SUMMARY OF THE INVENTION
[0015] Therefore, an object of the present invention is to provide
a film forming apparatus capable of forming a film having improved
crystallinity and a method using the apparatus.
[0016] Also, an object of the present invention is to provide an
electron source manufacturing apparatus which enables manufacture
of an electron source having improved electron-emitting
characteristics and a method of manufacturing an electron source
using the apparatus.
[0017] Also, an object of the present invention is to provide an
electron source manufacturing apparatus for forming a carbon film
or carbon compound film having improved crystallinity by an
electron source activation step to enable manufacture of an
electron source having improved electron-emitting characteristics
and a method of manufacturing an electron source using the
apparatus.
[0018] The present invention relates to a film forming apparatus
for forming a film on a substrate, the apparatus characterized by
comprising gas introduction means including a nozzle for jetting a
gas for forming the film toward a surface of the substrate and an
inlet for introducing the gas, the gas introduction means having a
plurality of the nozzles connected to the one inlet by divergent
paths.
[0019] Also, the present invention relates to a film forming method
of forming a film on a substrate, the method characterized by
comprising using the above-described apparatus.

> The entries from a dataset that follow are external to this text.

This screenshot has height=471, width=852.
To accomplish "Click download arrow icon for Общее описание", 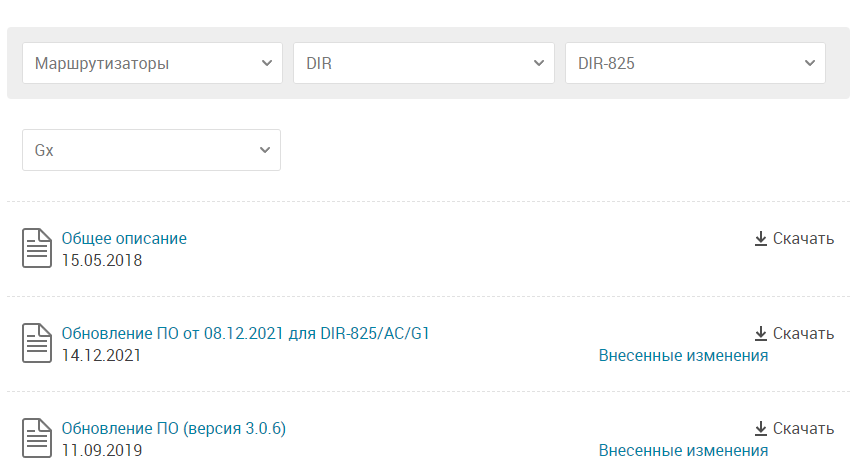I will pyautogui.click(x=761, y=238).
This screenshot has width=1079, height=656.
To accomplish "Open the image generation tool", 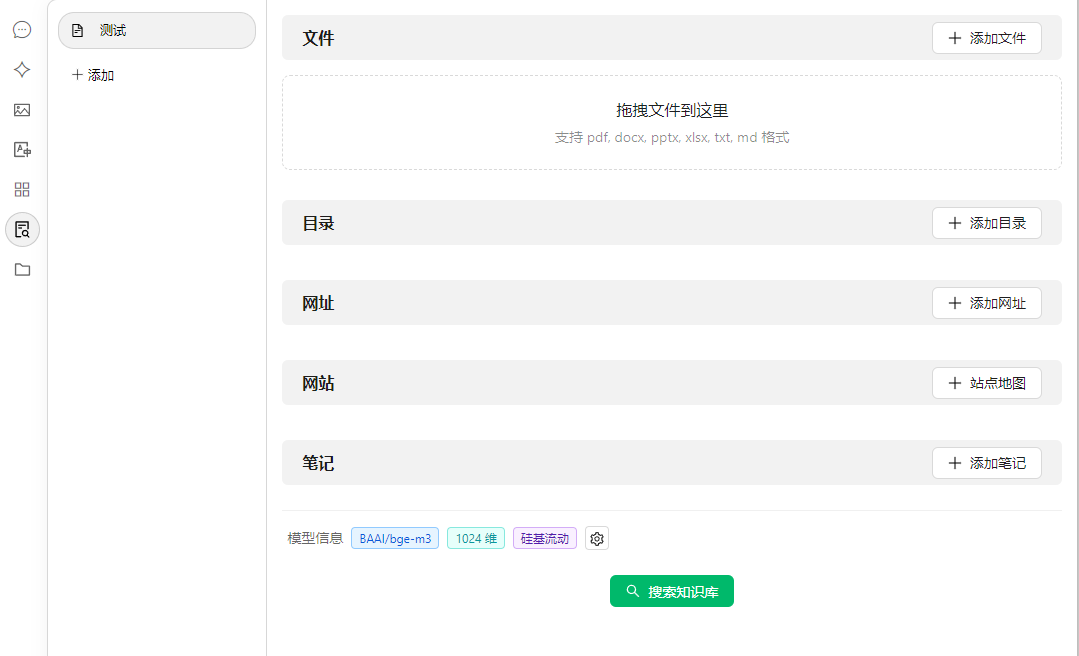I will [21, 109].
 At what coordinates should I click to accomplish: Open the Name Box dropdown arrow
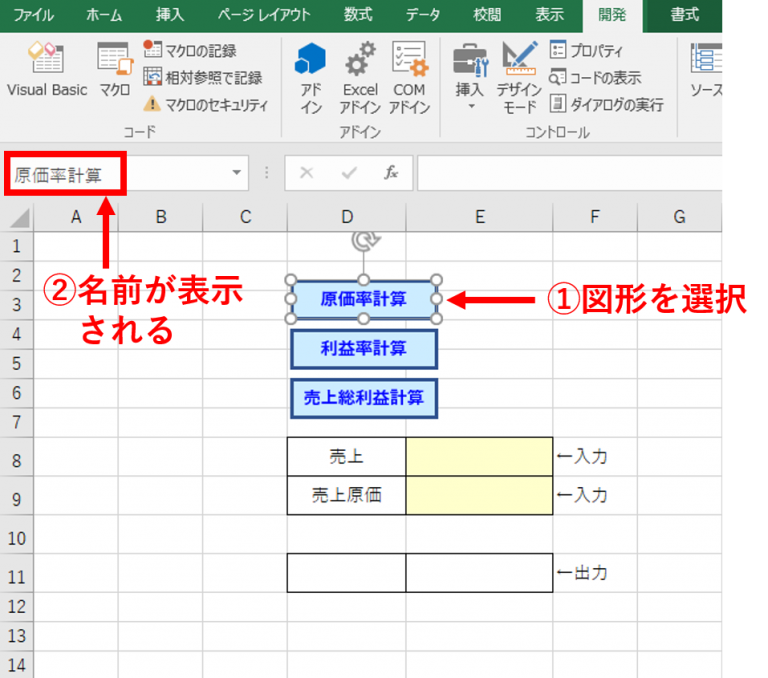[237, 173]
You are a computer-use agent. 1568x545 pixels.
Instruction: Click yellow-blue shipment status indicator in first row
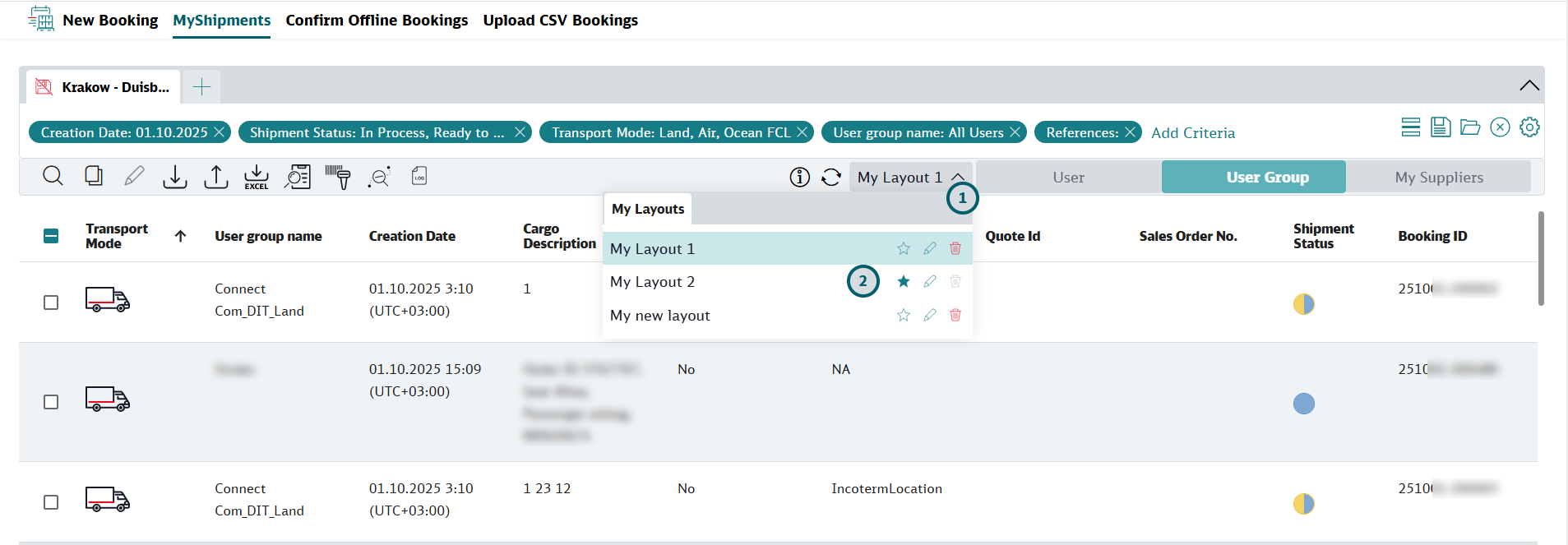pos(1303,304)
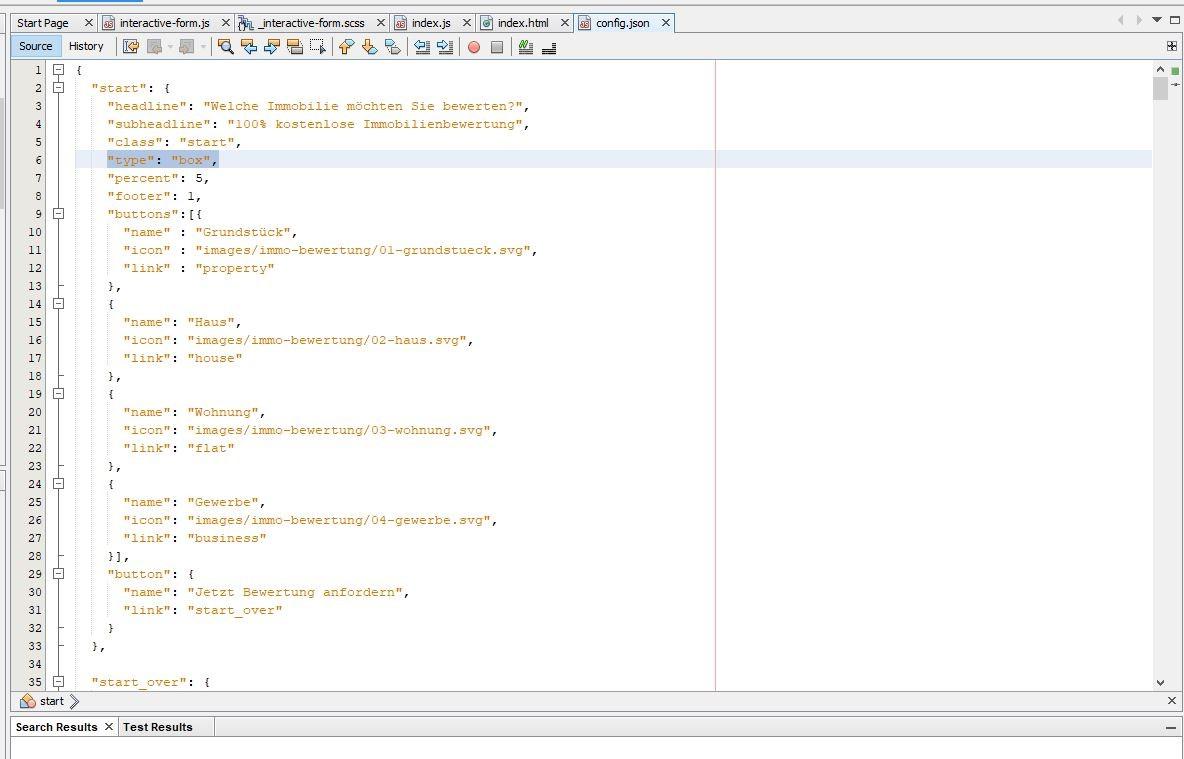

[0020] Also, the present invention relates to an apparatus for
manufacturing an electron source in which an electron-emitting
function is provided in a member provided on a substrate, the
apparatus characterized by comprising gas introduction means
including a nozzle for jetting a gas for providing the
electron-emitting function toward a surface of the substrate and an
inlet for introducing the gas, the gas introduction means having a
plurality of the nozzles connected to the one inlet by divergent
paths.
[0021] Also, the present invention relates to a method of
manufacturing an electron source, the method comprising a step of
providing an electron-emitting function to a member provided on a
substrate, characterized in that the step of providing the
electron-emitting function is performed by using the
above-described apparatus.
BRIEF DESCRIPTION OF THE DRAWINGS
[0022] FIG. 1 is a perspective view of a portion of an electron
source manufacturing apparatus in an embodiment of the present
invention, a portion along the periphery of an electron source
substrate being cut away;
[0023] FIG. 2 is a schematic sectional view and a piping diagram of
the entire structure of the electron source manufacturing apparatus
shown in FIG. 1;
[0024] FIG. 3 is a plan view of the construction of an
electron-emitting device in accordance with the present
invention;
[0025] FIG. 4 is a perspective view of organic gas introduction
means in accordance with the present invention;
[0026] FIG. 5 is a schematic sectional view and a piping diagram of
another example of the manufacturing apparatus in accordance with
the present invention;
[0027] FIG. 6 is a schematic sectional view and a piping diagram of
another example of the manufacturing apparatus in accordance with
the present invention; and
[0028] FIG. 7 is a plan view for explaining a method of making the
electron-emitting device in accordance with the present
invention.
BRIEF DESCRIPTION OF THE PREFERRED EMBODIMENTS
[0029] The present invention relates to a film forming apparatus
for forming a film on a substrate, the apparatus characterized by
comprising gas introduction means including a nozzle for jetting a
gas for forming the film toward a surface of the substrate and an
inlet for introduction of the gas, the gas introduction means
having a plurality of the nozzles connected to the one inlet by
divergent paths.
[0030] In the film forming apparatus according to the present
invention, it is preferable that: the plurality of nozzles are
positioned in one plane; the lengths of the paths from the first
divergence point to the plurality of nozzles are equal to each
other; the paths diverge in one plane at the divergence points; the
paths diverge in one plane at the divergence points and also the
plurality of nozzles are positioned in one plane; or there is
provided a container placed on the substrate, the container
covering the substrate to form a sealed atmosphere.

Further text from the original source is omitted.